The weekend passed in a blur of elves and dueling. His two best friends were all-business during this time, and he did not attempt to discuss private matters with them. They had the same schedule again Sunday that they had Saturday. Finally, at lunch on Monday, Dumbledore stopped by the Gryffindor table, whispering to Harry, "I'm off to see Snuffles and some of the others. I'll be back tomorrow. We haven't heard back yet from our friend." Harry grimaced at the idea of calling Wormtail their "friend." And yet, once--he had been. One of his parents' closest friends. Their Secret Keeper.

He went through the rest of his classes feeling tense; something about the day didn't feel right. Perhaps he was just being irrational to think that it was risky for Dumbledore to leave the school at this time, but by the end of the day, he was wishing he had asked him to stay. He had a very bad feeling something was about to happen.

And then it did.

He was up on the parapet, about to change into a griffin and fly over the forest, when Ginny flung open the trapdoor and finished running breathlessly up the stairs. She was panting and red-faced, and Harry caught her arms, concerned for her. "What is it?" he demanded, seeing how distressed she was. She couldn't speak, but removed a parchment and an agate marble from her robe pocket. The agate was painted to resemble a disembodied eyeball. Harry frowned at it; he took the parchment from her and read:

Dear Draco,

Your misguided headmaster thinks he is in charge of the world. I am writing to you to tell you that this is not so. He has offered to trade Harry Potter for your head of house. While it would please my master greatly for me to be able to give him Harry Potter, it would also please him for me to give him you. He also seems to think that I do not know the Forbidden Forest like the back of my hand and will need to give me instructions about where to go to make the trade. I have spent far too much time in that forest in my lifetime not to know exactly where I want this to take place. He will not manipulate me.
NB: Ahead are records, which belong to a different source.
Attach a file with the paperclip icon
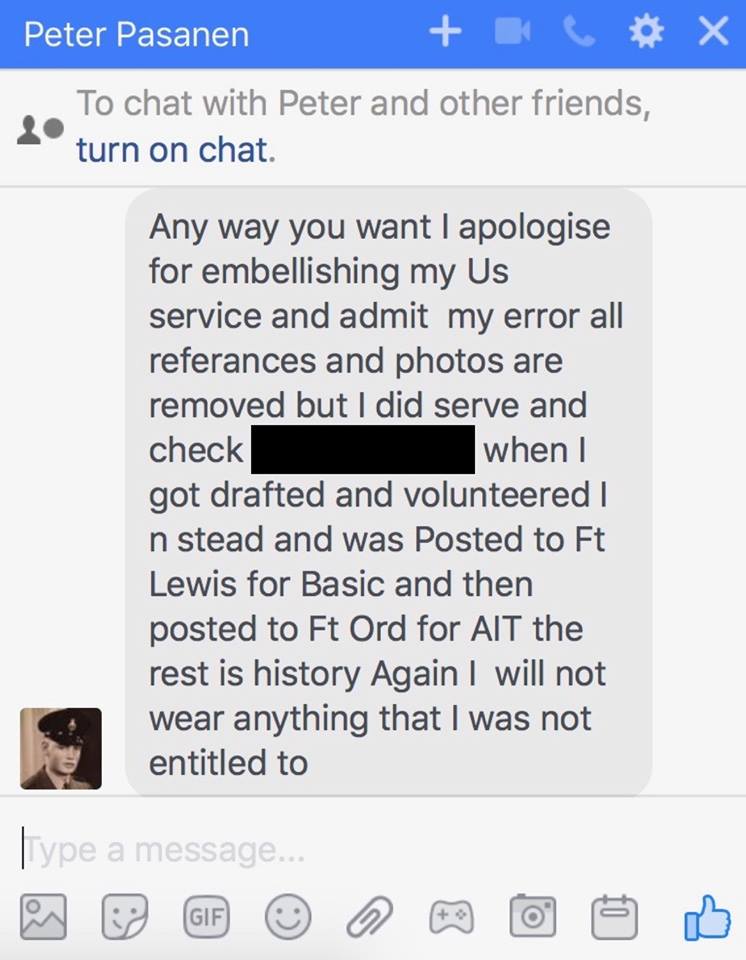The width and height of the screenshot is (746, 960). [x=369, y=915]
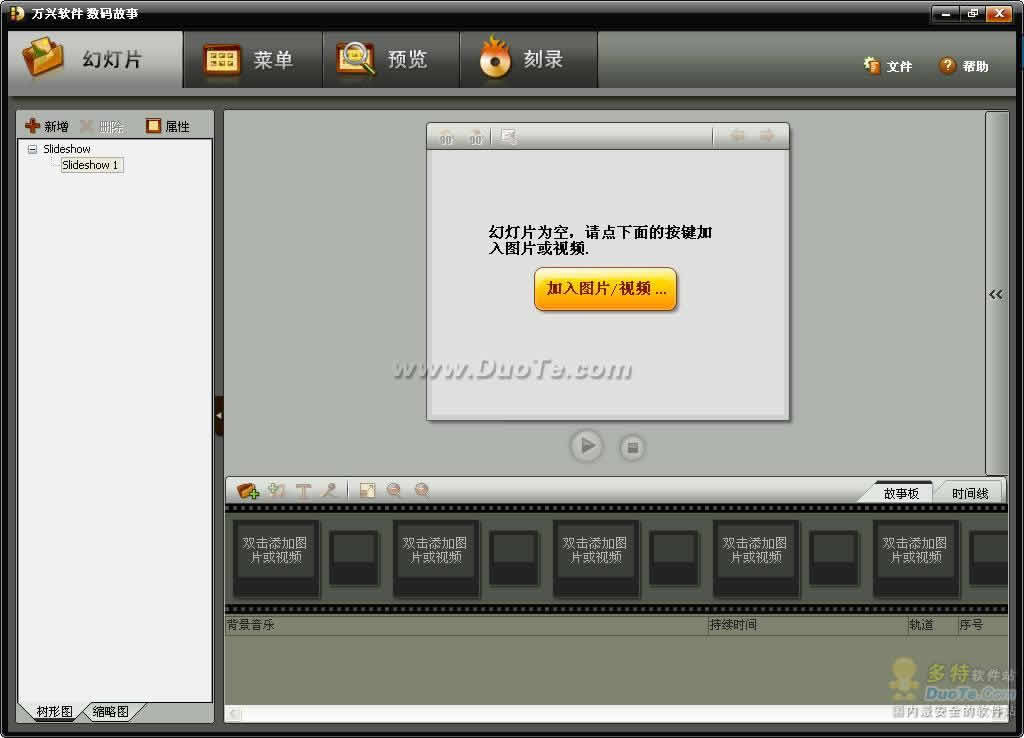Open the 文件 (File) menu
1024x738 pixels.
[x=888, y=66]
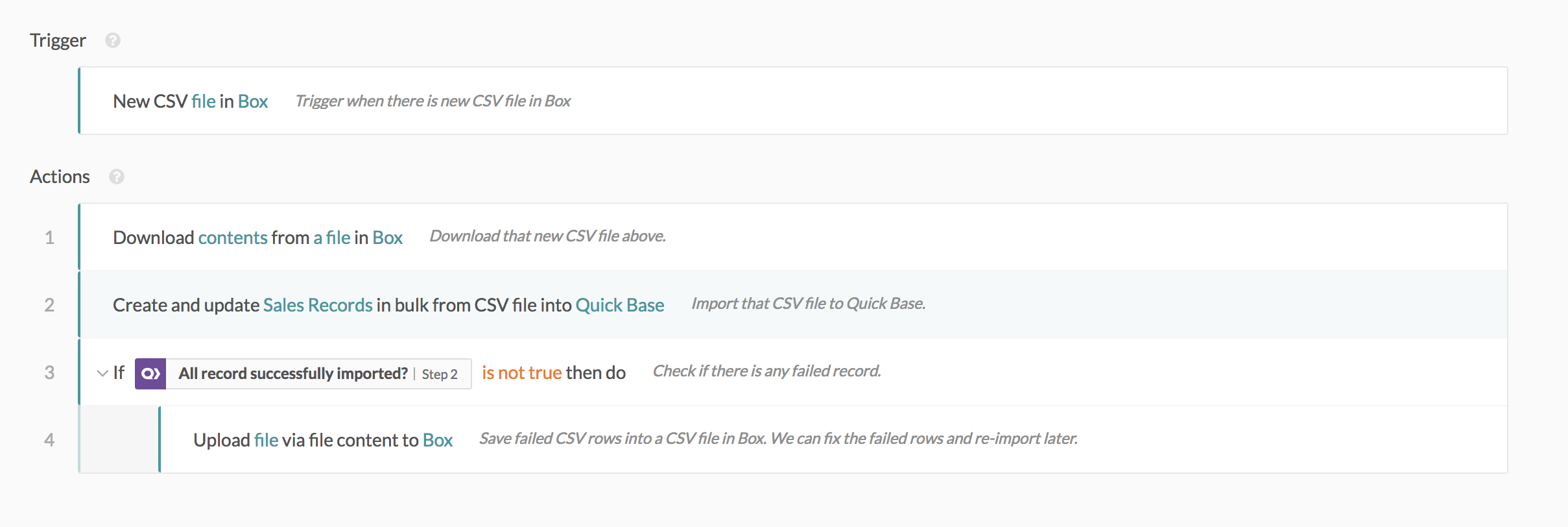
Task: Collapse the If condition chevron in step 3
Action: 102,373
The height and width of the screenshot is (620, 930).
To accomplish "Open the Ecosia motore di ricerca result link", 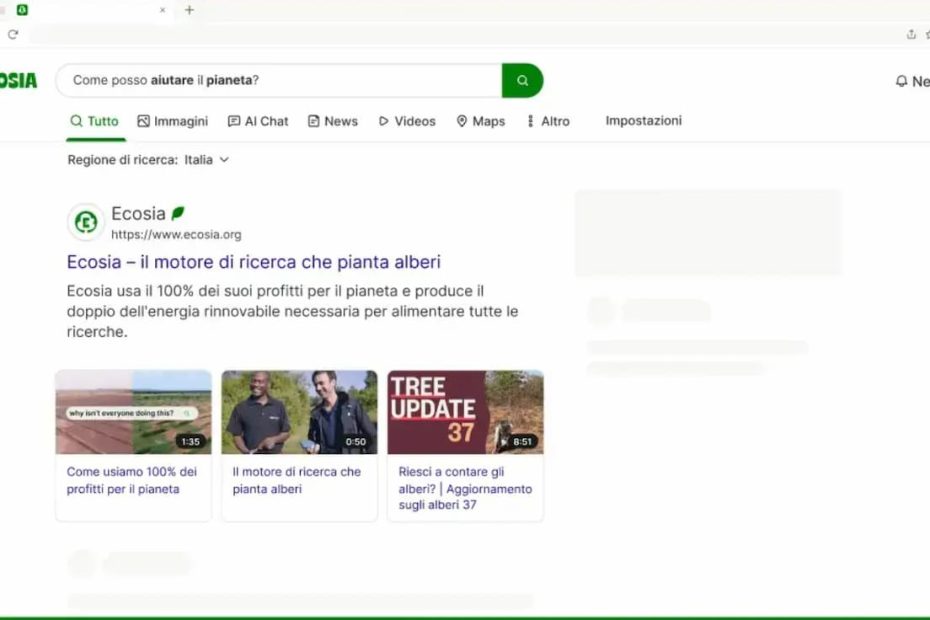I will pos(253,261).
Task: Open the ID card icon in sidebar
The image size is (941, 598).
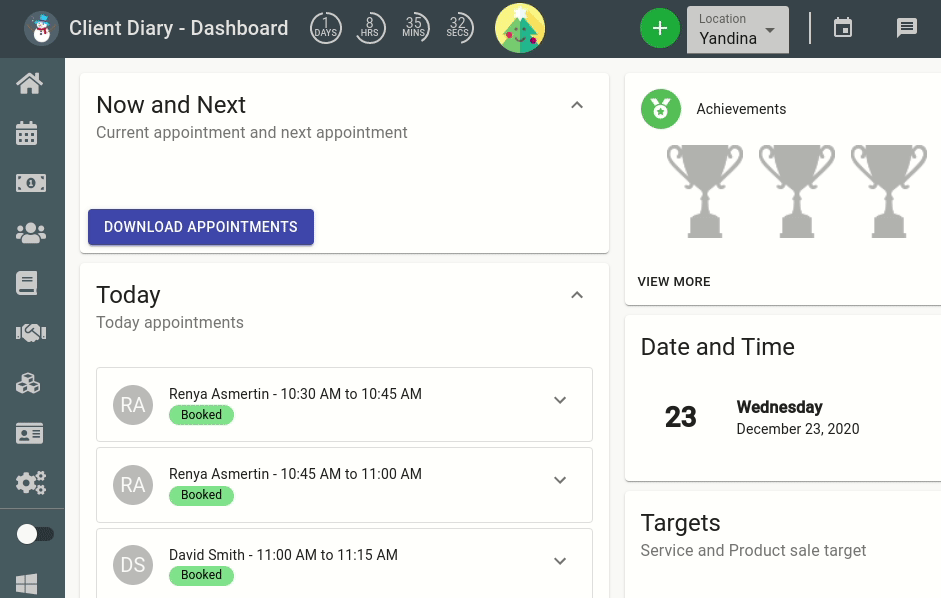Action: (29, 433)
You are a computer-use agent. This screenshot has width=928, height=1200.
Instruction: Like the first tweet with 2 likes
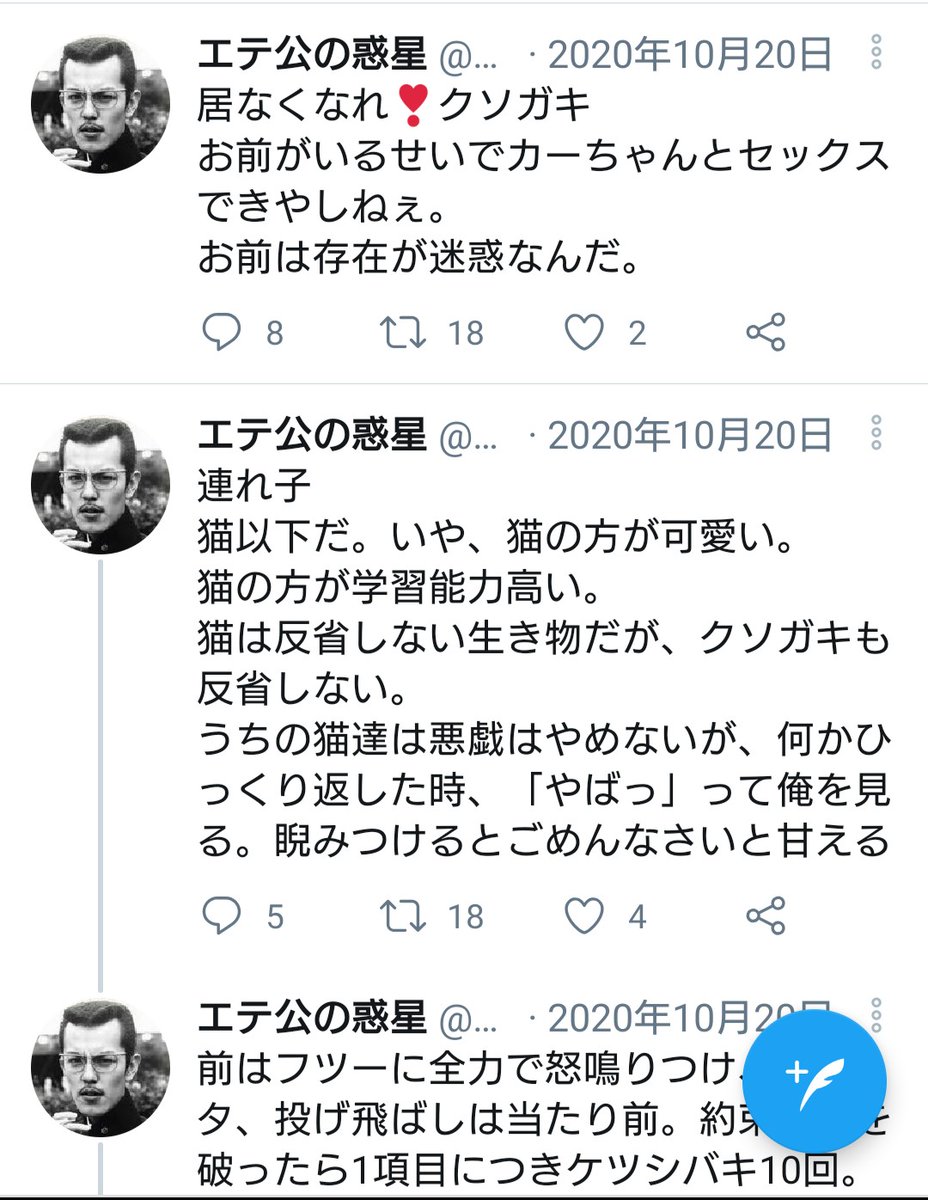(x=584, y=333)
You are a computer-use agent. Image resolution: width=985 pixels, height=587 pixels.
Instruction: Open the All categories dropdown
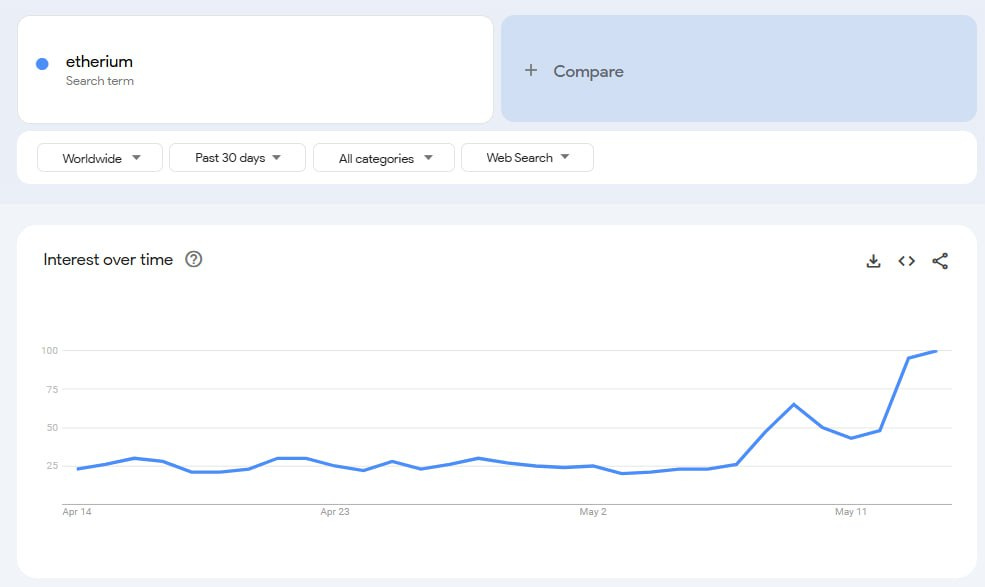click(x=383, y=157)
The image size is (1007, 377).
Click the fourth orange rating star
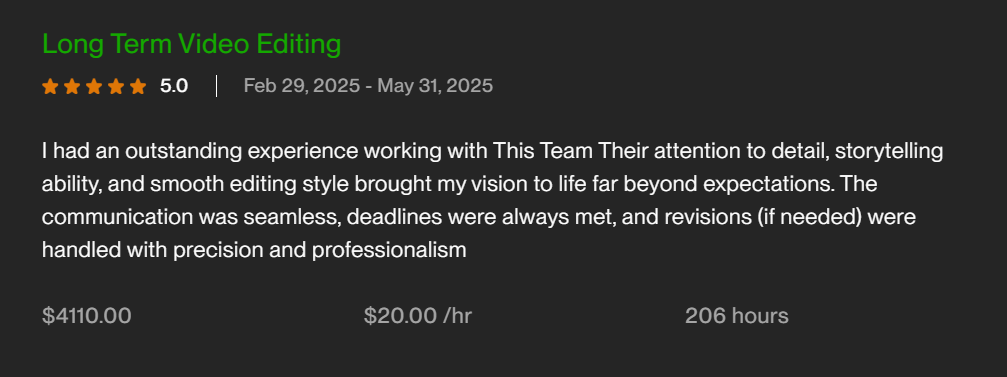tap(116, 86)
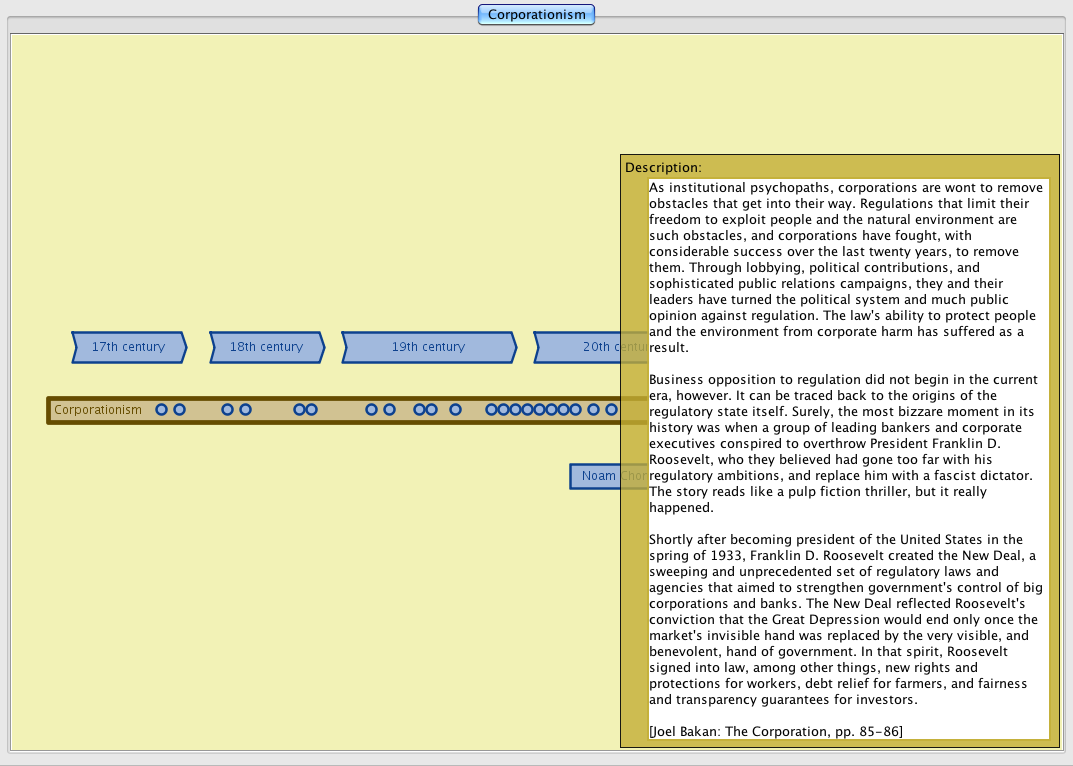
Task: Select the first event circle on Corporationism timeline
Action: (x=161, y=410)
If he wants his precious Potions Master back, the only thing I am willing to take in trade is you. Use this magic eye to see where to come for your head of house. Come alone and before it is too late. You carry the Mark; surely you have felt yourself being summoned repeatedly in the last six months? If you wish it, you might have another chance to serve the Dark Lord. You will have to pay for your previous disobedience, but in the end, our Master would have another servant, and that is what is important.

Remember--quickly and alone.

It was unsigned. Harry looked up at her stricken face. He held out his hand; she was holding the agate carefully between her thumb and forefinger. She gave it to him and he rolled it in his palm, then closed his fist on it tightly, starting to get a foggy picture in his mind. As the fog cleared, he saw Severus Snape, haggard and bony, in the grips of very, very large black pincers.

Aragog.

Or one of his children. Harry could see the horrible multiple eyes of the creature; they weren't cloudy and blinded like Aragog's, so it probably wasn't him, but that hardly mattered. He could see that the creature had something in one of his other pincers.

Draco Malfoy.

He'd already gone, and he'd been captured too. His head flopped about on his neck. Harry prayed that he was merely unconscious, that his neck hadn't snapped. He swallowed and looked up at Ginny.

"Who found the letter and the eye?"

"Mariah."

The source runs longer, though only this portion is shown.